## Short exercise:
Copy word for word the stretch from the start of the rows through the line containing "Click the expand".

-- Begin Data to process --

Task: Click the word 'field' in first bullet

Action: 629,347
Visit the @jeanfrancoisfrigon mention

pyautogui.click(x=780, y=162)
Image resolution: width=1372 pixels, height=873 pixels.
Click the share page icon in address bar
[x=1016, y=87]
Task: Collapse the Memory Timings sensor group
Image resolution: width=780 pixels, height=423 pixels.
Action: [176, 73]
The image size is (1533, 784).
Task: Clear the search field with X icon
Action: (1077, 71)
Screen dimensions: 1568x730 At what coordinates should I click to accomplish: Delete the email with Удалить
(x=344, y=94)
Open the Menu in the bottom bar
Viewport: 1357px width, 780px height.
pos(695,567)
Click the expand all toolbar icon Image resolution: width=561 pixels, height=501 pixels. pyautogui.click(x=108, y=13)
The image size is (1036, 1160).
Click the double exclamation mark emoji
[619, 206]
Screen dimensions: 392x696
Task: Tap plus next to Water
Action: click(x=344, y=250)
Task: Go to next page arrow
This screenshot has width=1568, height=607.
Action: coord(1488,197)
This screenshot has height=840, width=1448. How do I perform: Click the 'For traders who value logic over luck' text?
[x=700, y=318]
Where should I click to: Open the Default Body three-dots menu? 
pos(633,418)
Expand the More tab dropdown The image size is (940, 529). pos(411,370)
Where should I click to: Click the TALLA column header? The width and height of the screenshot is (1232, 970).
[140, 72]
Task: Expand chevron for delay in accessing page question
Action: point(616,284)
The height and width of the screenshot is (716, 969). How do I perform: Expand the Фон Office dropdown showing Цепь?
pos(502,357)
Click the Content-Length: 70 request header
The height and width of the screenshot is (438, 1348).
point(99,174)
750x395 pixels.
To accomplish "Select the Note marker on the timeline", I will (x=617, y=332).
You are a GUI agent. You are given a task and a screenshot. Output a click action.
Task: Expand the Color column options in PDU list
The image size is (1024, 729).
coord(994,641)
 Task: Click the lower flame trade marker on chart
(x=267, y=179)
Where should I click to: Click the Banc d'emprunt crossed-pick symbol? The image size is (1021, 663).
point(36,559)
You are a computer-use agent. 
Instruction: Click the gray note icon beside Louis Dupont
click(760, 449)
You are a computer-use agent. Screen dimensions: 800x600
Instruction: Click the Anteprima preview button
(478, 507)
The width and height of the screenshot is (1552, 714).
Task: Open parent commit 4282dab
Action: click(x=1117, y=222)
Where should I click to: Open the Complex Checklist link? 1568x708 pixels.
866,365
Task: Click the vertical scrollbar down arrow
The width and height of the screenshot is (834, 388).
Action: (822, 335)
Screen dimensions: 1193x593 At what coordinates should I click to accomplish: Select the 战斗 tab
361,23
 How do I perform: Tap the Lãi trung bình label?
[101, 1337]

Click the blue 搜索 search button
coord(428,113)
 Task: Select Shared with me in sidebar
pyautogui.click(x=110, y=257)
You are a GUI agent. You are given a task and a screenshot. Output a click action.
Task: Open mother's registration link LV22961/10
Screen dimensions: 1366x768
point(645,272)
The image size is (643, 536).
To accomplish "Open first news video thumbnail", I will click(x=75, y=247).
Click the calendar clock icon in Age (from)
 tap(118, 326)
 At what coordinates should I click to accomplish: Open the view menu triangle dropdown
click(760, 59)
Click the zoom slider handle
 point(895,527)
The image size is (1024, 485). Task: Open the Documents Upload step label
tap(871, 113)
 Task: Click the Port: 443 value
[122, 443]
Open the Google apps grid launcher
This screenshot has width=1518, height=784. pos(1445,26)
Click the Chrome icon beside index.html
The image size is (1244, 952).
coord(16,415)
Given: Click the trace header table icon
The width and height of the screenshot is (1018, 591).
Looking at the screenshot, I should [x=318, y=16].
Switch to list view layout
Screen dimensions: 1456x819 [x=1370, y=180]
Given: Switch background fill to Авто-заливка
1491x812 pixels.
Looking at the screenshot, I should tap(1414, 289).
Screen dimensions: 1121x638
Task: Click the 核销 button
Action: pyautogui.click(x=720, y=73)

-- End Data to process --

## Problem solution:
Task: Click the word 'field' in first bullet

Action: 629,347
Visit the @jeanfrancoisfrigon mention

pyautogui.click(x=780, y=162)
Image resolution: width=1372 pixels, height=873 pixels.
Click the share page icon in address bar
[x=1016, y=87]
Task: Collapse the Memory Timings sensor group
Image resolution: width=780 pixels, height=423 pixels.
Action: [176, 73]
The image size is (1533, 784).
Task: Clear the search field with X icon
Action: (1077, 71)
Screen dimensions: 1568x730 At what coordinates should I click to accomplish: Delete the email with Удалить
(x=344, y=94)
Open the Menu in the bottom bar
Viewport: 1357px width, 780px height.
pos(695,567)
Click the expand all toolbar icon Image resolution: width=561 pixels, height=501 pixels. pyautogui.click(x=108, y=13)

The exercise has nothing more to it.